Task goal — In the records that follow, the lines from the one containing "720x1280 pixels." to the one containing "Remove the Intent", inclusive, are to be given again exactly.

[Stored dataset items]
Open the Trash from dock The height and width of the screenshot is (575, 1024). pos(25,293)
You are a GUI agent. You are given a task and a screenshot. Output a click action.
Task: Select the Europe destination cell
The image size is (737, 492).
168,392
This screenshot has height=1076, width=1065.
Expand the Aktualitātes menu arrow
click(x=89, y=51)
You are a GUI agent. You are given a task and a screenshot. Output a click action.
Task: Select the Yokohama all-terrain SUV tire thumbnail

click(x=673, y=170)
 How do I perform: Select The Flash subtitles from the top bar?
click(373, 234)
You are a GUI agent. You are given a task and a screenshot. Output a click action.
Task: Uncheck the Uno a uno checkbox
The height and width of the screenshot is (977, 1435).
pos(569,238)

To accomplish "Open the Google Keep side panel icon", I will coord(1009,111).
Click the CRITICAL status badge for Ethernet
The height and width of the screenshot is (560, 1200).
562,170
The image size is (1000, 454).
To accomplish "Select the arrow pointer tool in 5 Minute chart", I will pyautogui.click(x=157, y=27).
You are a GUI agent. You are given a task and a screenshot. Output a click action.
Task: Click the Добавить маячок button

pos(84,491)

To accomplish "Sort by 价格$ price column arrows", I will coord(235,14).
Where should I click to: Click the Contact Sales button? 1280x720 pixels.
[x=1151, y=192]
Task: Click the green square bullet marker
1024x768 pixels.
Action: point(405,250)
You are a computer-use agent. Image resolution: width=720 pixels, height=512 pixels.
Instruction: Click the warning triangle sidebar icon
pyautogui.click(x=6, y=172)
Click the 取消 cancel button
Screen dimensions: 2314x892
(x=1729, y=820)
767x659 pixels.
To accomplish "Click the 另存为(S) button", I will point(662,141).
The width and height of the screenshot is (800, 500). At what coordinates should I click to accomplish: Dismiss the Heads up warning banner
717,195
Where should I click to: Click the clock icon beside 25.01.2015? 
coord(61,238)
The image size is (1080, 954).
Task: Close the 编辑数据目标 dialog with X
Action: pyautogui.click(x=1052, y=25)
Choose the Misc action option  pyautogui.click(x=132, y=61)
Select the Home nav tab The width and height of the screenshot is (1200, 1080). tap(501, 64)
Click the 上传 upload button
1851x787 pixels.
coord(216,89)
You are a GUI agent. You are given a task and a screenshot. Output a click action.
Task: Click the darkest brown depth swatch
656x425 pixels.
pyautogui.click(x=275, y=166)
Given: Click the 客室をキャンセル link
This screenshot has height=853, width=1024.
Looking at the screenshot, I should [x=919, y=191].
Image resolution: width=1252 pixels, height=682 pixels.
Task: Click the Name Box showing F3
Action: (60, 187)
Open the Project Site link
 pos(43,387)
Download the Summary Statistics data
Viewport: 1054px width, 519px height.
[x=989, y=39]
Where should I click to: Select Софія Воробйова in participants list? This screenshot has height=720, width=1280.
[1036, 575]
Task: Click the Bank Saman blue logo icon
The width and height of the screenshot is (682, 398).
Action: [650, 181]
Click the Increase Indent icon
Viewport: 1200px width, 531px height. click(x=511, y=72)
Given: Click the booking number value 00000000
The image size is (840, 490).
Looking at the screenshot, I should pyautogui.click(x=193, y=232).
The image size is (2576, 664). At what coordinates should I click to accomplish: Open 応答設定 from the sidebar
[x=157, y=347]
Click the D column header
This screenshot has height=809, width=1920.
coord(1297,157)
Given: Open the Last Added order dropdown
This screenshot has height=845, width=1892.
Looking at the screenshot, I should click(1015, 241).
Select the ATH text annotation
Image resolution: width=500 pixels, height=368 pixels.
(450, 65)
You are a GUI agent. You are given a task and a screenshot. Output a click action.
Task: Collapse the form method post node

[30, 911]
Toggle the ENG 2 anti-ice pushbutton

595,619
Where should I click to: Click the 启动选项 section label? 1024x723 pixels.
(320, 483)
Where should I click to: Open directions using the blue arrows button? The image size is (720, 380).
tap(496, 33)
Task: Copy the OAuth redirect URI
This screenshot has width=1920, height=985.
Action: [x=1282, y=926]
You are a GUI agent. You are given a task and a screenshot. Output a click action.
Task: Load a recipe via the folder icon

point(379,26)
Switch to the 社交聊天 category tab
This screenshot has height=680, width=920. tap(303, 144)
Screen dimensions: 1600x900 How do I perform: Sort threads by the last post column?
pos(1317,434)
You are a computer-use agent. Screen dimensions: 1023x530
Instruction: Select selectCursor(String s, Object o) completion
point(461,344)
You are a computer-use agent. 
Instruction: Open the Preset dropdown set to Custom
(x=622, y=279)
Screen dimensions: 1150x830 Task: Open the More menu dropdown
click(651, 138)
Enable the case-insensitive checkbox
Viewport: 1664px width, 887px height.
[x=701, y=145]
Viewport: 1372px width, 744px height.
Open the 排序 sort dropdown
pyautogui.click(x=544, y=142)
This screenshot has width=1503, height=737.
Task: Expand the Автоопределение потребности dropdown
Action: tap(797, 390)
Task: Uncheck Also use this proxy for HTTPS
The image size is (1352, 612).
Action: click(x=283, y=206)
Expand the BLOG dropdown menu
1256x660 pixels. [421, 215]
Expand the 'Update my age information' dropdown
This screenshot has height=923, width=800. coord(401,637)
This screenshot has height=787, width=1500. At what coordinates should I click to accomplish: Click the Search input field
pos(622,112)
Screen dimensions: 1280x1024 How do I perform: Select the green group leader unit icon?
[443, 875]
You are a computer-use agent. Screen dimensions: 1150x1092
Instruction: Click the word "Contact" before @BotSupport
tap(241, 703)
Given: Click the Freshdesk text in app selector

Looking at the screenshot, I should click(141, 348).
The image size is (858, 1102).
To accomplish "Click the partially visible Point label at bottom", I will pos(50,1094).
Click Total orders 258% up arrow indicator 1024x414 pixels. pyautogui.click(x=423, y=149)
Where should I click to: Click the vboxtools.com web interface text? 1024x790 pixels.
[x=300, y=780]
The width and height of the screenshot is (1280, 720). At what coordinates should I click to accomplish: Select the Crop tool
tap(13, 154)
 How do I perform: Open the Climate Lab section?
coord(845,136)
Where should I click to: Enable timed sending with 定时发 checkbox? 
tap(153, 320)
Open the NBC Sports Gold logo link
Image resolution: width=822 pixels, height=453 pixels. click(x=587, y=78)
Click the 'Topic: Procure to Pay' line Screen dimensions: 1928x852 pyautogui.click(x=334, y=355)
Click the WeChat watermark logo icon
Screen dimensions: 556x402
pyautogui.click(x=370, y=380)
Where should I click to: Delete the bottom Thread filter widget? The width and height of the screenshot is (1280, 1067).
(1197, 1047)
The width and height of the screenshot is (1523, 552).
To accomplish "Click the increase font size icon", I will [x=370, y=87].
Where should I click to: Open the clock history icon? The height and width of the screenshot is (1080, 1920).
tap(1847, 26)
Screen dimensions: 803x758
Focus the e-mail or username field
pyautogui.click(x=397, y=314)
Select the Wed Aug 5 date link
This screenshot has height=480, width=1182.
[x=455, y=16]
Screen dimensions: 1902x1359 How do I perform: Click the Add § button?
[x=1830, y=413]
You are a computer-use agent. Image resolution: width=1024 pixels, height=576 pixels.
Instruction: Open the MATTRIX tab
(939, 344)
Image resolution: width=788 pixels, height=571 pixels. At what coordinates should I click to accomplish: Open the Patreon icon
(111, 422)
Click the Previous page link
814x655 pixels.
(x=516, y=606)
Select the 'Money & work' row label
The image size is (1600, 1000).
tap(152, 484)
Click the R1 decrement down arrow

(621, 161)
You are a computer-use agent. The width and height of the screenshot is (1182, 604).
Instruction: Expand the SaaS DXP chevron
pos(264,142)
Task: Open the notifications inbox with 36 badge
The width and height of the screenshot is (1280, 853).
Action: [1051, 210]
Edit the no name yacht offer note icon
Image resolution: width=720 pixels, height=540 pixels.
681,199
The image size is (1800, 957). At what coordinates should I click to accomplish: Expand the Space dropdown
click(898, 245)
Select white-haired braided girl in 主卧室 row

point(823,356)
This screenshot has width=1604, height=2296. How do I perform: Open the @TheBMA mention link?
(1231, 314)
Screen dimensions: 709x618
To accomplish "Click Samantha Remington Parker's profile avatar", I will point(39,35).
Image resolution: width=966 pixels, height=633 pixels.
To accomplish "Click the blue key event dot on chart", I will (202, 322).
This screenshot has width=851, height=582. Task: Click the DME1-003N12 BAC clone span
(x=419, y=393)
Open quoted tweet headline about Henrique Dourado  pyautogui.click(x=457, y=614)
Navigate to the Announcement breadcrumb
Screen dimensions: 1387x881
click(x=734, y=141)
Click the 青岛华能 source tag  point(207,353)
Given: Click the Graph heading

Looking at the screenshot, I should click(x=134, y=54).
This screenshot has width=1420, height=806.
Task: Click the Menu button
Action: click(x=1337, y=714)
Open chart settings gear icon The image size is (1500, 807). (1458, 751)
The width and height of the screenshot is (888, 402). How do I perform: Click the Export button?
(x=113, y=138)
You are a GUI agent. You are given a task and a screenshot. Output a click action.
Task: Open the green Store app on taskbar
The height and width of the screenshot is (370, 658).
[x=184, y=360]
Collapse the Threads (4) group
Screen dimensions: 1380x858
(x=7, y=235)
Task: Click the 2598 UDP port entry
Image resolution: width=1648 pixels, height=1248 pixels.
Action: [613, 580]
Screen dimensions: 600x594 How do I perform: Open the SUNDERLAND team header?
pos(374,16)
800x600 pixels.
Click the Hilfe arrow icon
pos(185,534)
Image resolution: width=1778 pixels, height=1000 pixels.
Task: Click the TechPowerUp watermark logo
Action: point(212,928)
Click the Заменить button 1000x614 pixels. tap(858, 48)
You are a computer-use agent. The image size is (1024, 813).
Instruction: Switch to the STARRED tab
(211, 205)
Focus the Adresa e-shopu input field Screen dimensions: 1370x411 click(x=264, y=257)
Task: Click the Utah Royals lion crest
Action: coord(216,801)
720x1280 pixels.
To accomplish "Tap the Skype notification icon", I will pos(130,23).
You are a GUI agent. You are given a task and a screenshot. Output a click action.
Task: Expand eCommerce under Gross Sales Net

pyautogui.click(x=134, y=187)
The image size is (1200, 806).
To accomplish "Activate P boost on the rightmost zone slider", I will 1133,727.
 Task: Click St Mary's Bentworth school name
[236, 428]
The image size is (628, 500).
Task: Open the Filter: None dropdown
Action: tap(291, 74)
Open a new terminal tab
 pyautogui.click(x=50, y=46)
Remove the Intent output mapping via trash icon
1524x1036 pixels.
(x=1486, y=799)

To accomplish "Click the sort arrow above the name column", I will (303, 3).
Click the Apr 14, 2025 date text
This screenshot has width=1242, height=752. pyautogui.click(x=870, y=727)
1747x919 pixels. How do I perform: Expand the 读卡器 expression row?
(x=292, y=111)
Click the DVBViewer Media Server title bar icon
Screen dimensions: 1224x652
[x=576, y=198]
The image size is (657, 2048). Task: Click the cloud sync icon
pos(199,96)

Written response —
720x1280 pixels.
To accomplish "Tap the Skype notification icon", I will pos(130,23).
You are a GUI agent. You are given a task and a screenshot. Output a click action.
Task: Expand eCommerce under Gross Sales Net

pyautogui.click(x=134, y=187)
The image size is (1200, 806).
To accomplish "Activate P boost on the rightmost zone slider", I will 1133,727.
 Task: Click St Mary's Bentworth school name
[236, 428]
The image size is (628, 500).
Task: Open the Filter: None dropdown
Action: tap(291, 74)
Open a new terminal tab
 pyautogui.click(x=50, y=46)
Remove the Intent output mapping via trash icon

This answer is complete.